Manage Your Investment Portfolio with Position Sizing

light bulbPosition sizing is important to effectively manage a portfolio. It has several objectives:

  • Helps diversify a portfolio
  • Limits the effect of a bad investment
  • Optimizes the positive effect of a successful investment

Traditionally, diversification has meant holding a large number of stocks to protect the portfolio from the adverse effects of one bad stock. A large number of stocks has a smoothing effect. It decreases volatility and tends to average the performance of the portfolio. As an example a mutual fund may have 100 stocks in a portfolio to limit the effect of one stock running into bad times. If the portfolio has the same amount of dollars in each position, the bankruptcy of one stock will have only a 1% effect on the value of the fund. The converse is also true, that a 100% price gain by one of the stocks will only have a 1% effect on the value of the fund.

The married put methodology advocated by RadioActive Trading suggests a different approach to the diversification and position sizing objectives. A typical married put portfolio may only have 5 to 10 stocks in the portfolio. A large number of stocks are not needed to protect the portfolio since each stock is individually insured with the married put. In the RadioActive Trading strategy, it is suggested that the maximum loss in any one stock be limited to less than 1% of the entire portfolio value. Therefore, if one of the holdings goes bankrupt, just like the mutual fund example, the effect on the portfolio is a decline of only 1%. However, if one of the 5 stocks held in a married put portfolio goes up 100% the entire portfolio will increase in value 20% not just 1% as in a mutual fund. The ability to have fewer stocks in a married put portfolio has several beneficial factors:

  • A successful investment can have a big impact on the value of a portfolio
  • It is easier to manage and track 5 to 10 stocks instead of 100
  • Protection from systemic declines is provided, not available in a mutual fund portfolio

This last point needs some additional explanation. A systemic decline is a decline that affects all stocks independent of sector or industry. A decline caused by a recession, financial crisis, and international incident etc. that affects the price of all companies at the same time is defined as a systemic decline. During the 2008 financial crisis most portfolios and funds went down 40 to 50%. But in a married put portfolio no loss can be more than a specified amount, as defined by the put strike price, which is usually a loss of less than 5-9%. During the 2008 decline our married put portfolio was limited to single digit declines. Since each stock is individually insured and limited in risk it tends to be protected from broad systemic declines because of the put insurance.

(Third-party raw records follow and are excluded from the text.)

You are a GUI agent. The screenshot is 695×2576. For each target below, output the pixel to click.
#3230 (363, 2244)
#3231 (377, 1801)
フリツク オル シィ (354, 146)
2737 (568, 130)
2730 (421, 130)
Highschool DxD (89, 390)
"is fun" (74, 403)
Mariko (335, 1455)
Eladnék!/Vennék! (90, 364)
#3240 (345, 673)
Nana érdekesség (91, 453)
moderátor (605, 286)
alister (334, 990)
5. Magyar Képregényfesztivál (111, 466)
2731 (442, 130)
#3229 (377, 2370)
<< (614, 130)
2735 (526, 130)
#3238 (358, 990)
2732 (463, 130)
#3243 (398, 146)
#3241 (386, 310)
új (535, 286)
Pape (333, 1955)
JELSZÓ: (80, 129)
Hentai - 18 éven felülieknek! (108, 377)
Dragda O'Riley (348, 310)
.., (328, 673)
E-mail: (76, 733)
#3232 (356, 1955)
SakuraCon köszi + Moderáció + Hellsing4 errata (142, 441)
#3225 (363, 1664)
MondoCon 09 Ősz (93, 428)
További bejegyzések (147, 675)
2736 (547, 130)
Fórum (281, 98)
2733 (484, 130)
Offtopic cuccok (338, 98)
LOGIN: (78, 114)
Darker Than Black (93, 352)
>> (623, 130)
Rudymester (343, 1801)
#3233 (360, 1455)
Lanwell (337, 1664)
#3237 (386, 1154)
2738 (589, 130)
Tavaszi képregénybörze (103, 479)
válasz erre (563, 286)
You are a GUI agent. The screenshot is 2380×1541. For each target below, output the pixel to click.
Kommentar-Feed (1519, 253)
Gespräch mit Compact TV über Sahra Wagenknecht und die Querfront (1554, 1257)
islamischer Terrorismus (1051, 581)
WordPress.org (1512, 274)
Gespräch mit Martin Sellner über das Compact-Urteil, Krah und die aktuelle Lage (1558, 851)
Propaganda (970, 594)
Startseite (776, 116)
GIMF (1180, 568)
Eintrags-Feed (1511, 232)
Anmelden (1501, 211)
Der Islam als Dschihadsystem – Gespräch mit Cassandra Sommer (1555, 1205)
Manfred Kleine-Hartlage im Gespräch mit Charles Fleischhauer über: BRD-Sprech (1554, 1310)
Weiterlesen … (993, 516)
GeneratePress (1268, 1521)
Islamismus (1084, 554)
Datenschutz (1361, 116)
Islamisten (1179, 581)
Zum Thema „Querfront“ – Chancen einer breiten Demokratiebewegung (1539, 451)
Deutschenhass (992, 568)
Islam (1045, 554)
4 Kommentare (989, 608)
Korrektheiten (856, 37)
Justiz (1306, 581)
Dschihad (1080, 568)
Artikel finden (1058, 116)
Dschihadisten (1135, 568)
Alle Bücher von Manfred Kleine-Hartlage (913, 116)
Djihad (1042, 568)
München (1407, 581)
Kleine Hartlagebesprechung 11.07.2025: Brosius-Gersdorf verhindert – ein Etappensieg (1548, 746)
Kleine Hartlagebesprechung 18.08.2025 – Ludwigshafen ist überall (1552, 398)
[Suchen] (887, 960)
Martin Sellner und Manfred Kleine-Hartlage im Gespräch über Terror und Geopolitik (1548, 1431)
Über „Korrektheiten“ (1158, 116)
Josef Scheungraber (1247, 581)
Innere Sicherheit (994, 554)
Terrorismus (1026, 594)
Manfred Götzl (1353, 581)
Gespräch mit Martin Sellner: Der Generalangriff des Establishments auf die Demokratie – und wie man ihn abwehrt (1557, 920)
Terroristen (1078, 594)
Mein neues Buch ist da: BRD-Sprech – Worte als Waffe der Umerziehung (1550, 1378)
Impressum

So we have some basic rules of thumb, which include a loss limit to the portfolio of 1% and a loss limit of 5-9% for each individual stock. But how would this be practically implemented? An example might help illustrate how to implement the positioning sizing process in the context of a married put portfolio. Assume we have $200K of available capital to invest in a married put portfolio. If we invested the entire $200K in one stock that sells for $57 per share, our position might take the following form:

Five Line Setup for a Married Put:mp_pl

Buy Agilent (A) 100 Shares: $56.93
BTO 1 A 17-Jan 60.00 Put: $ 7.80
Total Invested: $64.73
Guaranteed by Put: -$60.00
Total At Risk: $4.73 or (7.3%)

 

Since we want to invest $200K instead of $6,473 we would purchase 3,000 shares, which would equal about $194K into the position and have a maximum loss possible of $14K.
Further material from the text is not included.